▶ **What to do**
Each entry must appear again exactly as it does in the source.

BEGIN Input records

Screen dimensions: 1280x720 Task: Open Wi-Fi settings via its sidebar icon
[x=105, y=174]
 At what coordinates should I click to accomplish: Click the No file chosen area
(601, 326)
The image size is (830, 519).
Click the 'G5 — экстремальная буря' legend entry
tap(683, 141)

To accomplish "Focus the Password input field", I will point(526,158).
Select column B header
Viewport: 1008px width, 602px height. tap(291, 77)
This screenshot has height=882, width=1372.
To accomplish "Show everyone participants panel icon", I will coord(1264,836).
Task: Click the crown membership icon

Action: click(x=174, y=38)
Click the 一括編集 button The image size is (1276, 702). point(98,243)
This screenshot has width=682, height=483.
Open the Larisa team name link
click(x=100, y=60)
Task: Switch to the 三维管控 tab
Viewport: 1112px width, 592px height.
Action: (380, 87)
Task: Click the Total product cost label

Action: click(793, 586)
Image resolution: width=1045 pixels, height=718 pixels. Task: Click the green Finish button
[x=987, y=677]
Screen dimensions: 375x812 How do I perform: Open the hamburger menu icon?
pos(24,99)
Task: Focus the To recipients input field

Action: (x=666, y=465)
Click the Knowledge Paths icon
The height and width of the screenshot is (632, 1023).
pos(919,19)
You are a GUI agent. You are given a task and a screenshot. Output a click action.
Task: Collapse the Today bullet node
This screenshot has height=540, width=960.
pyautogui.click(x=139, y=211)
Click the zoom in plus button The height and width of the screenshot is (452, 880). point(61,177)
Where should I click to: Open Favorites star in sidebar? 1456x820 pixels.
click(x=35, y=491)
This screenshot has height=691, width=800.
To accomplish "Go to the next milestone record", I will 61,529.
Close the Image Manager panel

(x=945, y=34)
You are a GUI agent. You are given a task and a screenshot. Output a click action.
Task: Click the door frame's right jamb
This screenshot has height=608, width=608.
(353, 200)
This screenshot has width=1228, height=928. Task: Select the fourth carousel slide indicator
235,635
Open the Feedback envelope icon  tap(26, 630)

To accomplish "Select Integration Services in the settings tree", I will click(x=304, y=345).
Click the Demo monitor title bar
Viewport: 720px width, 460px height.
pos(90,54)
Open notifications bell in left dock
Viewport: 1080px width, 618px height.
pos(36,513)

END Input records

▶ **Task response**
Screen dimensions: 1280x720 Task: Open Wi-Fi settings via its sidebar icon
[x=105, y=174]
 At what coordinates should I click to accomplish: Click the No file chosen area
(601, 326)
The image size is (830, 519).
Click the 'G5 — экстремальная буря' legend entry
tap(683, 141)

To accomplish "Focus the Password input field", I will point(526,158).
Select column B header
Viewport: 1008px width, 602px height. tap(291, 77)
This screenshot has height=882, width=1372.
To accomplish "Show everyone participants panel icon", I will coord(1264,836).
Task: Click the crown membership icon

Action: click(x=174, y=38)
Click the 一括編集 button The image size is (1276, 702). point(98,243)
This screenshot has width=682, height=483.
Open the Larisa team name link
click(x=100, y=60)
Task: Switch to the 三维管控 tab
Viewport: 1112px width, 592px height.
Action: (380, 87)
Task: Click the Total product cost label

Action: click(793, 586)
Image resolution: width=1045 pixels, height=718 pixels. Task: Click the green Finish button
[x=987, y=677]
Screen dimensions: 375x812 How do I perform: Open the hamburger menu icon?
pos(24,99)
Task: Focus the To recipients input field

Action: (x=666, y=465)
Click the Knowledge Paths icon
The height and width of the screenshot is (632, 1023).
pos(919,19)
You are a GUI agent. You are given a task and a screenshot. Output a click action.
Task: Collapse the Today bullet node
This screenshot has height=540, width=960.
pyautogui.click(x=139, y=211)
Click the zoom in plus button The height and width of the screenshot is (452, 880). point(61,177)
Where should I click to: Open Favorites star in sidebar? 1456x820 pixels.
click(x=35, y=491)
This screenshot has height=691, width=800.
To accomplish "Go to the next milestone record", I will 61,529.
Close the Image Manager panel

(x=945, y=34)
You are a GUI agent. You are given a task and a screenshot. Output a click action.
Task: Click the door frame's right jamb
This screenshot has height=608, width=608.
(353, 200)
This screenshot has width=1228, height=928. Task: Select the fourth carousel slide indicator
235,635
Open the Feedback envelope icon  tap(26, 630)

To accomplish "Select Integration Services in the settings tree", I will click(x=304, y=345).
Click the Demo monitor title bar
Viewport: 720px width, 460px height.
pos(90,54)
Open notifications bell in left dock
Viewport: 1080px width, 618px height.
pos(36,513)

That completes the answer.